§ Instructions to follow:
Format the material from the line with "Given: Click the" through the end as a Markdown table with the columns Row and Line. Skip blank lines and leave the pictures out.

Saved entries:
[start]
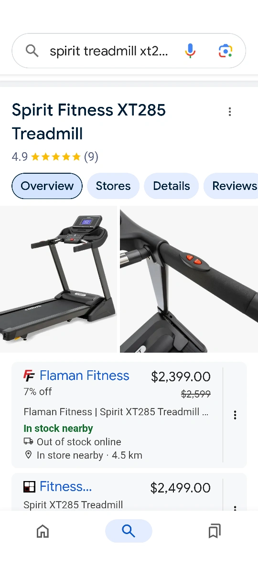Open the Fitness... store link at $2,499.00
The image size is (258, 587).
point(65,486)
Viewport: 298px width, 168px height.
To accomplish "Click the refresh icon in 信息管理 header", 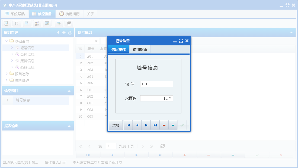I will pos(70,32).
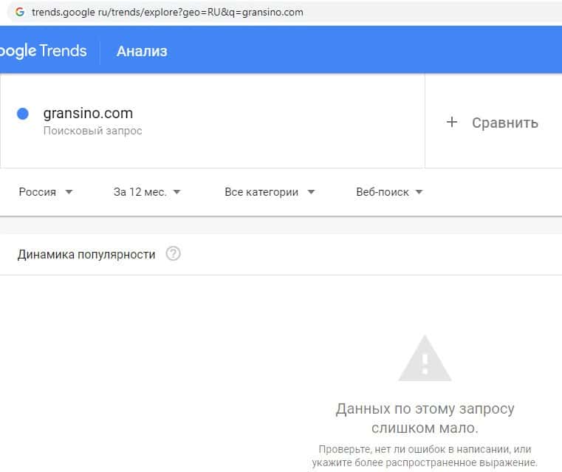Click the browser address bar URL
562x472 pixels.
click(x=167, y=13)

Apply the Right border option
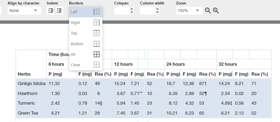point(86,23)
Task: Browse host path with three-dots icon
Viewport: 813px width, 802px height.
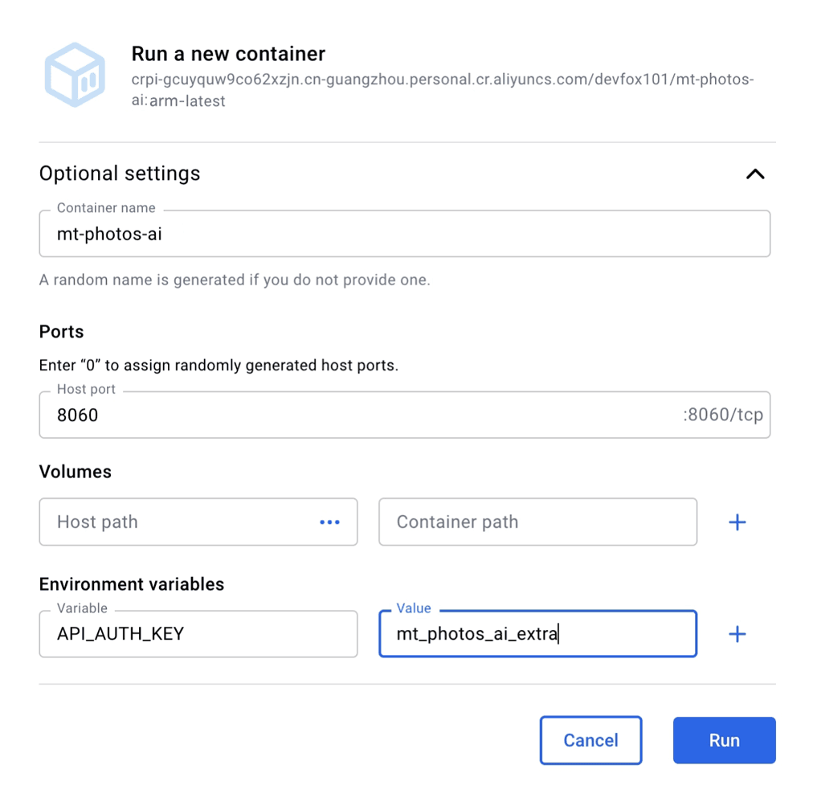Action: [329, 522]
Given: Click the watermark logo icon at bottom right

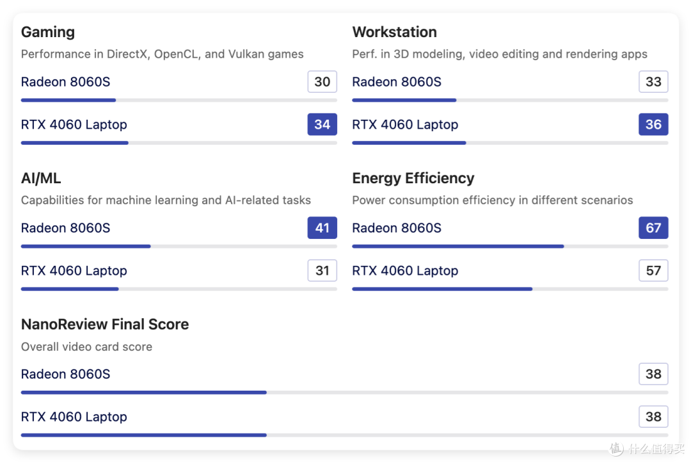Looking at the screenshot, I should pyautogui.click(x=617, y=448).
[end]
§ Result:
| Row | Line |
|---|---|
| 1 | Given: Click the watermark logo icon at bottom right |
| 2 | Looking at the screenshot, I should pyautogui.click(x=617, y=448). |